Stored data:
━━━━━━━━━━━━━━━━━━━━

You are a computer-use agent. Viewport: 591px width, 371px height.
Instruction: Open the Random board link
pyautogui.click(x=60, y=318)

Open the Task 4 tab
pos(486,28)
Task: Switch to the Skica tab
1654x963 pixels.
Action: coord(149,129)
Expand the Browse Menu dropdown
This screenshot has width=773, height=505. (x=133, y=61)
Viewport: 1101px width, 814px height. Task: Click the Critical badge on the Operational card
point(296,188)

━━━━━━━━━━━━━━━━━━━━

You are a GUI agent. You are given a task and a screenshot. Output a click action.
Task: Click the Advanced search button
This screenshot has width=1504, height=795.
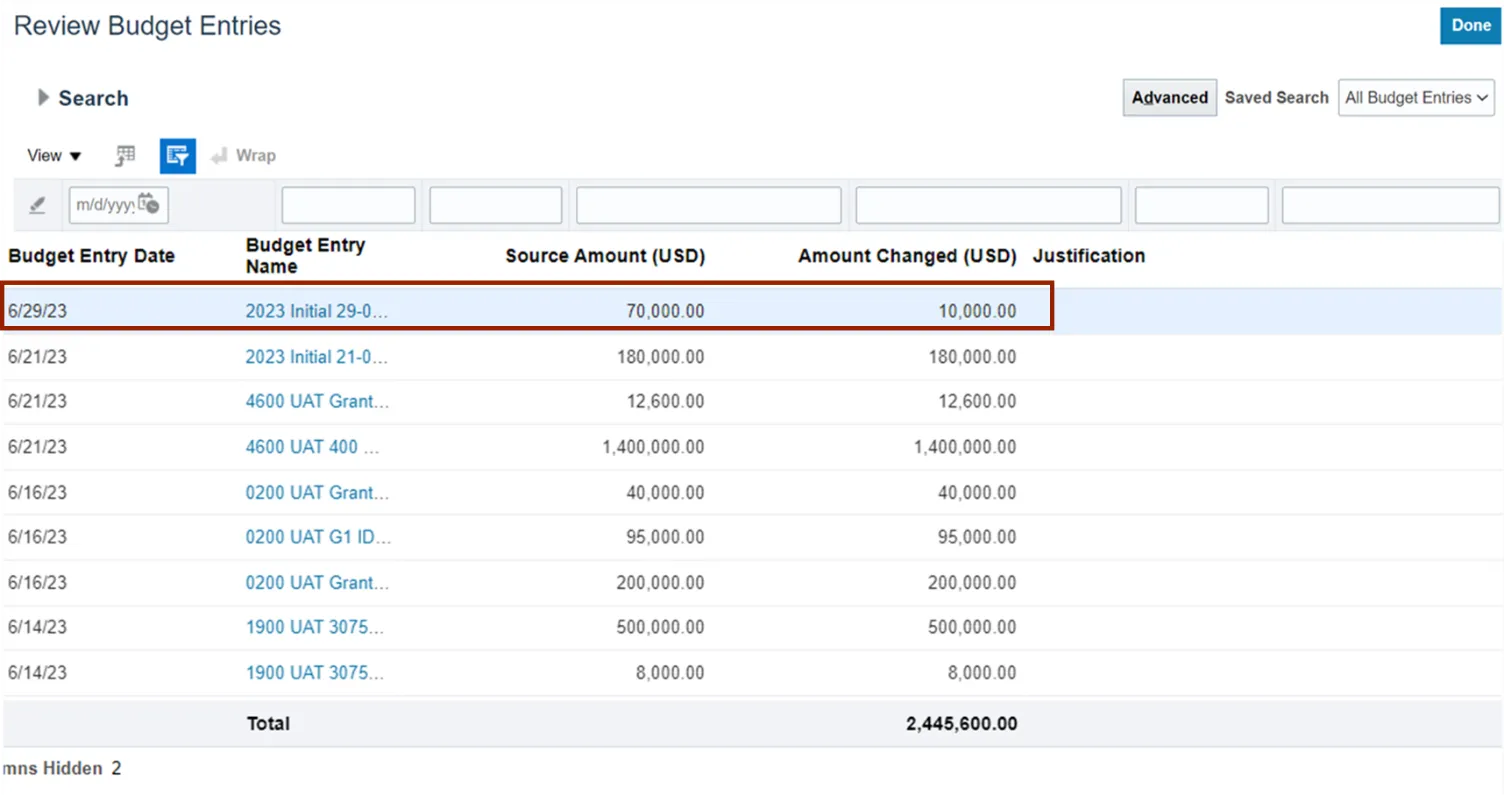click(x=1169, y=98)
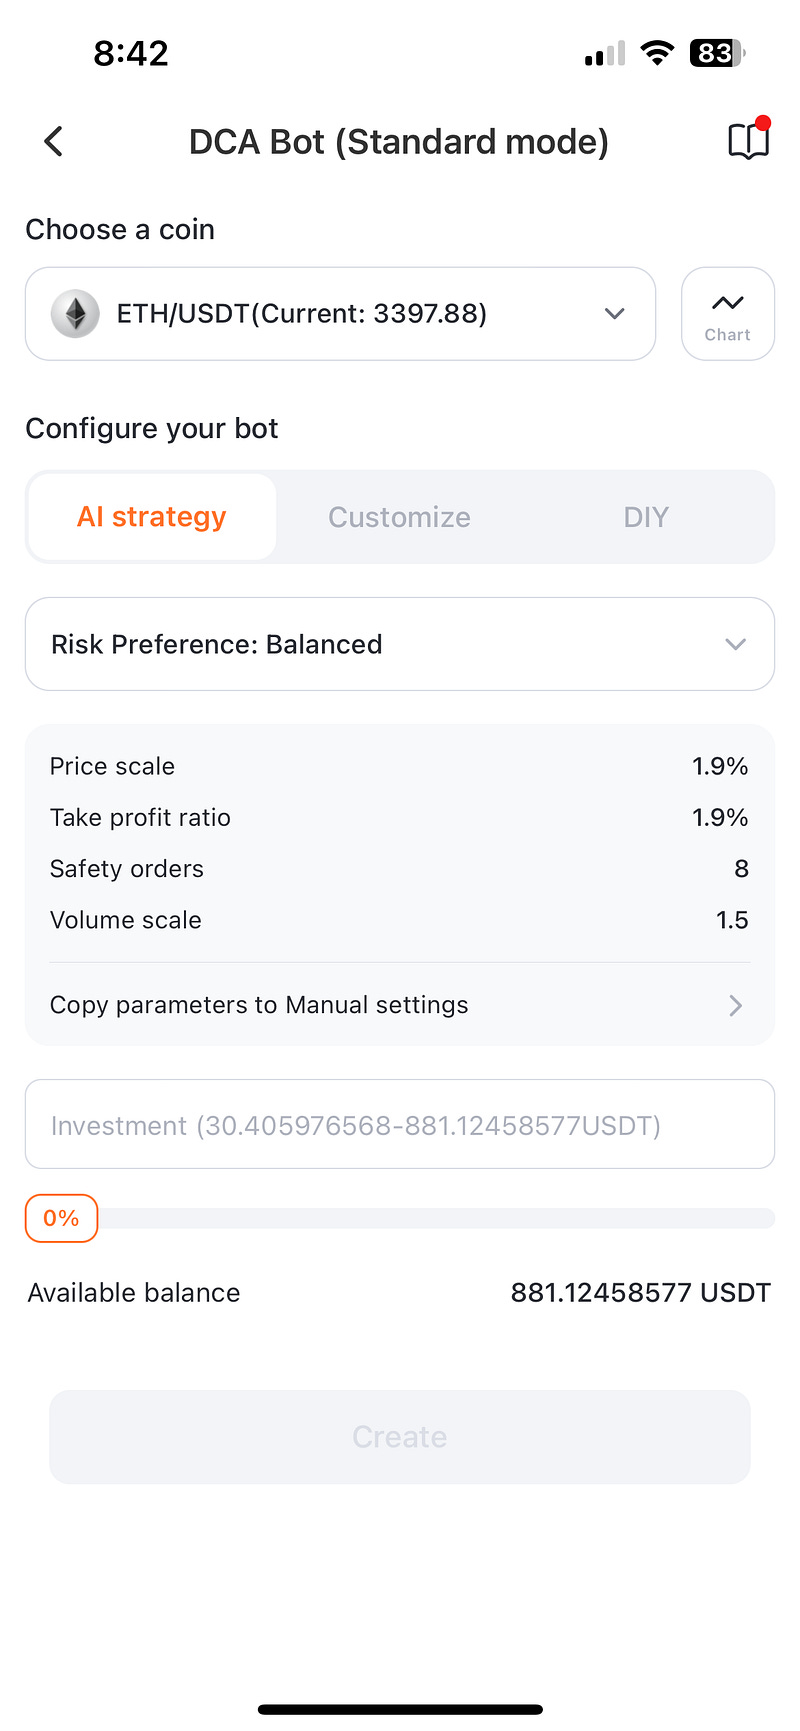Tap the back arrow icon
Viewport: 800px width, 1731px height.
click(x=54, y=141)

━━━━━━━━━━━━━━━━━━━━

**Task brief**. Take every line from the data that contains the word "agent".

**Task result**.
You are a computer-use agent. Viewport: 591px width, 371px height.
You are a GUI agent. You are given a task and a screenshot. Output a click action.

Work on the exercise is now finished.